Il y a quatre lieux où je me projette mentalement quand vient le temps de m’endormir. Aussi curieux que ça puisse paraître, ces projections mentales m’aident à apprécier le confort de mon lit et favorisent mon sommeil.
Ainsi, je m’imagine parfois sur une corniche, au beau milieu d’une falaise, après avoir mis beaucoup d’effort pour me hisser jusque là. C’est comme un instant de repos unique, qui suit l’effort, qui demeure entouré de danger, mais où je suis tout de même en sécurité. Je glisse aussi une jambe hors du lit et j’imagine l’air plus froid de la montagne.
Il m’arrive aussi de m’imaginer emmitouflé au centre d’un arbre creux tombé au sol.
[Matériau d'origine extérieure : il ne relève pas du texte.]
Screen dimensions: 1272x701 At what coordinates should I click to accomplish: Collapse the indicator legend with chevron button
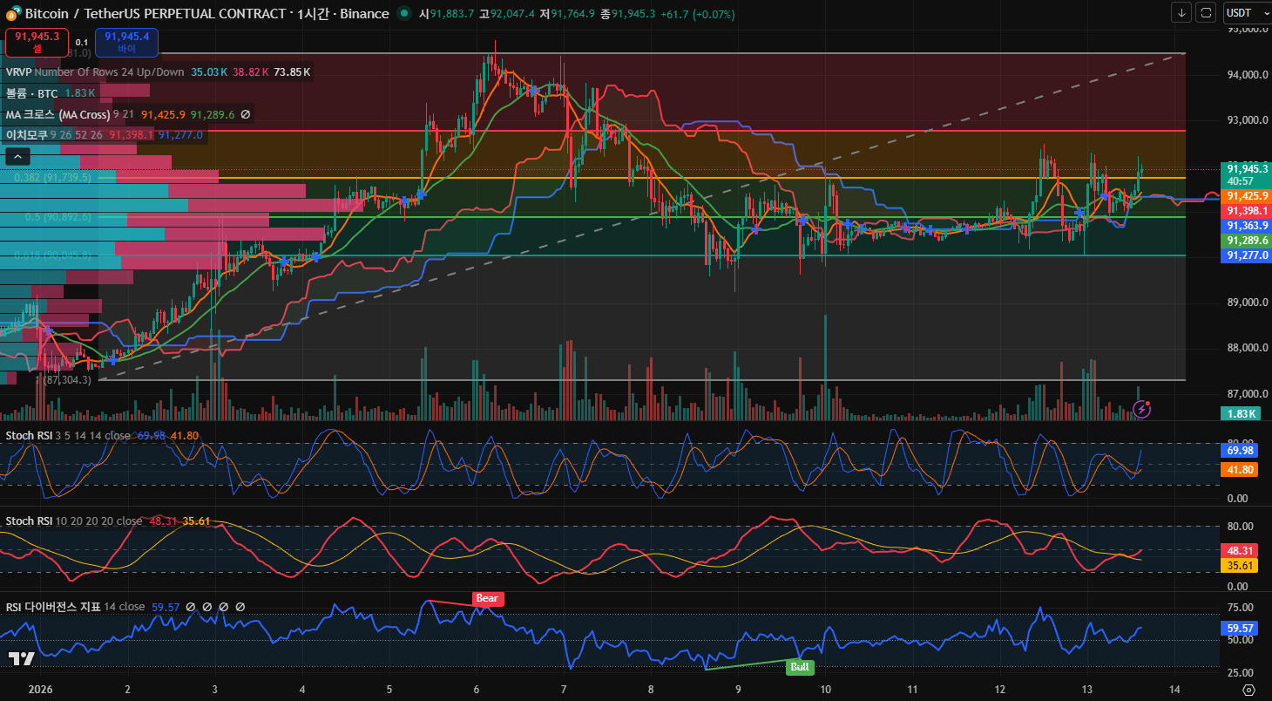tap(17, 156)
En pleine nature, entouré de bêtes sauvages, mais protégé par ma carapace de bois.
Parfois, j’allume aussi la radio de ma table de chevet et je synchronise, pour quelques minutes, une fréquence entre deux postes, pour entendre le bruit blanc qui rappelle une chute d’eau. J’imagine alors mon lit installé dans une caverne, cachée bien au fond, derrière la chute.
Sinon, pour m’endormir, je m’imagine aussi dans une salle de cinéma, quand toute les lumières s’éteignent avant le début du film. Je me concentre sur l’écran noir devant mes yeux et je laisse les images apparaître une à une, comme si elles n’étaient pas de moi et je me contente de les regarder, d’être un spectateur passif. Je les regarde sans penser à quoi que ce soit, sans penser ce qu’elles m’inspirent, je les laissent simplement glisser sans y réfléchir, sans en rajouter.
Et ainsi, en peu de temps, je glisse dans le pays des rêves.